- INSTRUCTIONS TO FOLLOW: Lines outside the range are not wanted. Give again exactly the lines between the line holding "Почетна (586, 454)" and the line holding "Епархија (949, 92)", inclusive, from the listing below.

- RECORDS SUPPLIED:
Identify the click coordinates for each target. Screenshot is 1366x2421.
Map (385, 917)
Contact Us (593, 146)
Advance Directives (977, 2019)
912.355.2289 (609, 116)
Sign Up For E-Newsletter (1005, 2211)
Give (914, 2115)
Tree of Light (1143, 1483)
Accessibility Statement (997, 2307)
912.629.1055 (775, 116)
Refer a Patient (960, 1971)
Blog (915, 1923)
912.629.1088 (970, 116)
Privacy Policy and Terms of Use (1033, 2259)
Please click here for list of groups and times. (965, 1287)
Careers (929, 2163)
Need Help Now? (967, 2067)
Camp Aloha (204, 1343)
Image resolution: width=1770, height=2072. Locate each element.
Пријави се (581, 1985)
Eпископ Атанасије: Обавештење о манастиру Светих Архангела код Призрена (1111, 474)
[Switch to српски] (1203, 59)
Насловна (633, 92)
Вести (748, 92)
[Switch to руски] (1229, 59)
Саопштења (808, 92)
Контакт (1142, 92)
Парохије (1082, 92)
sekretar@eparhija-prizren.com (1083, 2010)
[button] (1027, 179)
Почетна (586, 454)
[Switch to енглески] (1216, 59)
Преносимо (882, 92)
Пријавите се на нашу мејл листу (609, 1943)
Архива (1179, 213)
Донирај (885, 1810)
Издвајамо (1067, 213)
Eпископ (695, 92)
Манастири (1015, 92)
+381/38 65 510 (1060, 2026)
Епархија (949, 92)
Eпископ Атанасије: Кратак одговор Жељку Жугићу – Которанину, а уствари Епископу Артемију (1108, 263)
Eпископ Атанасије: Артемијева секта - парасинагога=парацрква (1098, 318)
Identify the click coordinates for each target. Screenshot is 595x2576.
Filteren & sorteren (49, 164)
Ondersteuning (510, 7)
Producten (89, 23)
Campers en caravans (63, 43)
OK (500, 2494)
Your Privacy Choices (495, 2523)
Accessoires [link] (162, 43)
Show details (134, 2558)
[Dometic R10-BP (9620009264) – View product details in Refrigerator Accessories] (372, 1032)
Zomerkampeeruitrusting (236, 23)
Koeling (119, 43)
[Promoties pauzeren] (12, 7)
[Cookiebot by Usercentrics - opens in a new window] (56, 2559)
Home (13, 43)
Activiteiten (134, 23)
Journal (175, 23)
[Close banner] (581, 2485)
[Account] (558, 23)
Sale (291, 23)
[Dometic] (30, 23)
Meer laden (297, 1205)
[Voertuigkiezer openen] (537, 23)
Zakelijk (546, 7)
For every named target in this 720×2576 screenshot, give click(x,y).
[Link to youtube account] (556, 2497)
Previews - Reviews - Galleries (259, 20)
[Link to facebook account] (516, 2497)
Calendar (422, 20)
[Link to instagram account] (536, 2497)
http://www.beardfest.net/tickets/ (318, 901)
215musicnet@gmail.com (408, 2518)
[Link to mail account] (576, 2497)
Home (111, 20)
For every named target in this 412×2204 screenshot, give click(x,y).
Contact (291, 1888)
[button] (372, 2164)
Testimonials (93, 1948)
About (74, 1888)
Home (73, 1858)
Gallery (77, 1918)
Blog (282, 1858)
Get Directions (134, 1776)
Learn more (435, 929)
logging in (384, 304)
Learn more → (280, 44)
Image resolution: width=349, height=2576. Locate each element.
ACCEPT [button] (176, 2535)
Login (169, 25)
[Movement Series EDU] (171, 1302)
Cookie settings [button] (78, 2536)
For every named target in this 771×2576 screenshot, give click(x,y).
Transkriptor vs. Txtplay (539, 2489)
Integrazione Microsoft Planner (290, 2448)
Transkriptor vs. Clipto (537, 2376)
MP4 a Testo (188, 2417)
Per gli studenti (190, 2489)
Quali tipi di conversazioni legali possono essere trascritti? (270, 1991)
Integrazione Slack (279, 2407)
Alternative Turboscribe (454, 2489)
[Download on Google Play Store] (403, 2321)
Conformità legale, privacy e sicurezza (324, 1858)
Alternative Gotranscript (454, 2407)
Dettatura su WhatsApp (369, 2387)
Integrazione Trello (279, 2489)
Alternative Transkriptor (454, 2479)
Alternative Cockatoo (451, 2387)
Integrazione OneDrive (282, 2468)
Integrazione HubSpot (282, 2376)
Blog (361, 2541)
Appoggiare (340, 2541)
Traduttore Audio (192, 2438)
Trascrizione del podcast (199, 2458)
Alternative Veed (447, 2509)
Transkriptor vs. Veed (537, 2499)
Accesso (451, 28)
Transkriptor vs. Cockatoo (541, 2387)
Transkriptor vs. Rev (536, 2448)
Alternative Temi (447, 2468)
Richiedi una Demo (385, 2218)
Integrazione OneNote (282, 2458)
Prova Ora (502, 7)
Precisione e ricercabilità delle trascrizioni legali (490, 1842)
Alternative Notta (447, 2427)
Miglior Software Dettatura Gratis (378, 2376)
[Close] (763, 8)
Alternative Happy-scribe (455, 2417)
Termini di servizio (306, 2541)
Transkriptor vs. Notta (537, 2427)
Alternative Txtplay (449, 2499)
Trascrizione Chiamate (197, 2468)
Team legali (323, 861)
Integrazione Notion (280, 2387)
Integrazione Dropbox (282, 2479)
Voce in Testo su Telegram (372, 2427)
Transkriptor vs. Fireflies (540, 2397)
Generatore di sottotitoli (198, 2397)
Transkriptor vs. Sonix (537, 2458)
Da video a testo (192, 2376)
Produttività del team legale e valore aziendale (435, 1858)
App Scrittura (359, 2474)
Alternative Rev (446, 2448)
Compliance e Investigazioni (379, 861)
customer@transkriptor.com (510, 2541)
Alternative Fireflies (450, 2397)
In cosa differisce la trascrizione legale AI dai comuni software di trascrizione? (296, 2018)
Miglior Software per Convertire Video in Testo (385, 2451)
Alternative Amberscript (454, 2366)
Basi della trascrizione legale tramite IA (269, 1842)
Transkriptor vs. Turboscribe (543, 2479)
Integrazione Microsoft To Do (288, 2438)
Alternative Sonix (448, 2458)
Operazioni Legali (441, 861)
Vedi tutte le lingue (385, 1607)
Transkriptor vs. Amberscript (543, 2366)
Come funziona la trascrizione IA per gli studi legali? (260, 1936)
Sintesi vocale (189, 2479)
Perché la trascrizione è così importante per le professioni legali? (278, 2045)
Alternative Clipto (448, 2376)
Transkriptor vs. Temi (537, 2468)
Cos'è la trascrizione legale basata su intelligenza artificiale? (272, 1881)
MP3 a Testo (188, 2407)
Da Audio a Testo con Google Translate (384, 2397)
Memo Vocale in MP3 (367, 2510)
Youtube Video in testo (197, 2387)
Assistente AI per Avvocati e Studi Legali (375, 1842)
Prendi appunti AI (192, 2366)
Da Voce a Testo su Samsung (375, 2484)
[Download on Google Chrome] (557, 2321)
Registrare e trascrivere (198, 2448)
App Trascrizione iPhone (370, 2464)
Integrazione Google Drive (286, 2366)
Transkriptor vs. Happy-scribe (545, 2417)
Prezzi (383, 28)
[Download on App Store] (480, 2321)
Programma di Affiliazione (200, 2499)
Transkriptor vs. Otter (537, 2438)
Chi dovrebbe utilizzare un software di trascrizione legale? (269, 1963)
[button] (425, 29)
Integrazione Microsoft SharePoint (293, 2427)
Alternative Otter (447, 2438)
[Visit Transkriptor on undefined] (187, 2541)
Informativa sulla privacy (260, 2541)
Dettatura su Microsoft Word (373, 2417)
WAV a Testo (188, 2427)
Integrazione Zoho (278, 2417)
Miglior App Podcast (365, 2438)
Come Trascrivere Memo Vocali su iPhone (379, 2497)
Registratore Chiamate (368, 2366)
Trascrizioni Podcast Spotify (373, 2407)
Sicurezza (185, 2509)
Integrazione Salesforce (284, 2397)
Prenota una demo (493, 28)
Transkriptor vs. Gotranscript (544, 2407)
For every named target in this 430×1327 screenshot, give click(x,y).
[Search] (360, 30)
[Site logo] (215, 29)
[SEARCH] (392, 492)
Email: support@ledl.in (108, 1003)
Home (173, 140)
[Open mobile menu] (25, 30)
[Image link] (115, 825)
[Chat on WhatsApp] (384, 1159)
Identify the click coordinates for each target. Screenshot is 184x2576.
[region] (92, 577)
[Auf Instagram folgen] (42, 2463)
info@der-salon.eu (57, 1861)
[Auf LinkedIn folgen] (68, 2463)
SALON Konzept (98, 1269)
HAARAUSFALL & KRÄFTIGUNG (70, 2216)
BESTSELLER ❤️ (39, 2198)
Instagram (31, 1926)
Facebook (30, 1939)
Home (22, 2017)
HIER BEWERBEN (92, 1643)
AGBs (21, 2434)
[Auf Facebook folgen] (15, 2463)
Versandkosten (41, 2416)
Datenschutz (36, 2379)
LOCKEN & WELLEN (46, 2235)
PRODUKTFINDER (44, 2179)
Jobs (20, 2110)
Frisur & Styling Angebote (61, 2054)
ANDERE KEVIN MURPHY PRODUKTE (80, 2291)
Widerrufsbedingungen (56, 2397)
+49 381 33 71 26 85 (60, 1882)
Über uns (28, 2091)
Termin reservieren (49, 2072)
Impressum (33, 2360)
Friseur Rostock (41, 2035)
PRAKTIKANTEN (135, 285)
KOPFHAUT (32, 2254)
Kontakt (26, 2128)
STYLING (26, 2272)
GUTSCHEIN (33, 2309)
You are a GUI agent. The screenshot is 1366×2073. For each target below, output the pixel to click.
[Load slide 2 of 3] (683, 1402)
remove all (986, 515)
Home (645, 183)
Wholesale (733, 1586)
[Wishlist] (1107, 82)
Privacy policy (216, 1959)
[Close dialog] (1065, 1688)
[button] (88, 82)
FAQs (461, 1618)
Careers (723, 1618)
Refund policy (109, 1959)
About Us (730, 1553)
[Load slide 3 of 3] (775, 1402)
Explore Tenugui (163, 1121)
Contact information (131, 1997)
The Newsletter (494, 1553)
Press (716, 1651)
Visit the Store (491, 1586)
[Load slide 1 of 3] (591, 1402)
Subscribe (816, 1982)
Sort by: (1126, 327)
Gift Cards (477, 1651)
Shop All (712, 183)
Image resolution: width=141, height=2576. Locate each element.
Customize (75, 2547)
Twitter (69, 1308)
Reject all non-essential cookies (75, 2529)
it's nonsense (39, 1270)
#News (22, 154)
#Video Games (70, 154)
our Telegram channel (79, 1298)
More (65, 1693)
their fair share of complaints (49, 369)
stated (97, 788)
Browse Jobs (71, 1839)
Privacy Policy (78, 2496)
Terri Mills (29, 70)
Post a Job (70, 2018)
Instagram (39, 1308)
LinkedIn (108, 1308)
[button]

- OUTPUT OF THE TASK:
Почетна (586, 454)
[Switch to енглески] (1216, 59)
Преносимо (882, 92)
Пријавите се на нашу мејл листу (609, 1943)
Архива (1179, 213)
Донирај (885, 1810)
Издвајамо (1067, 213)
Eпископ (695, 92)
Манастири (1015, 92)
+381/38 65 510 (1060, 2026)
Епархија (949, 92)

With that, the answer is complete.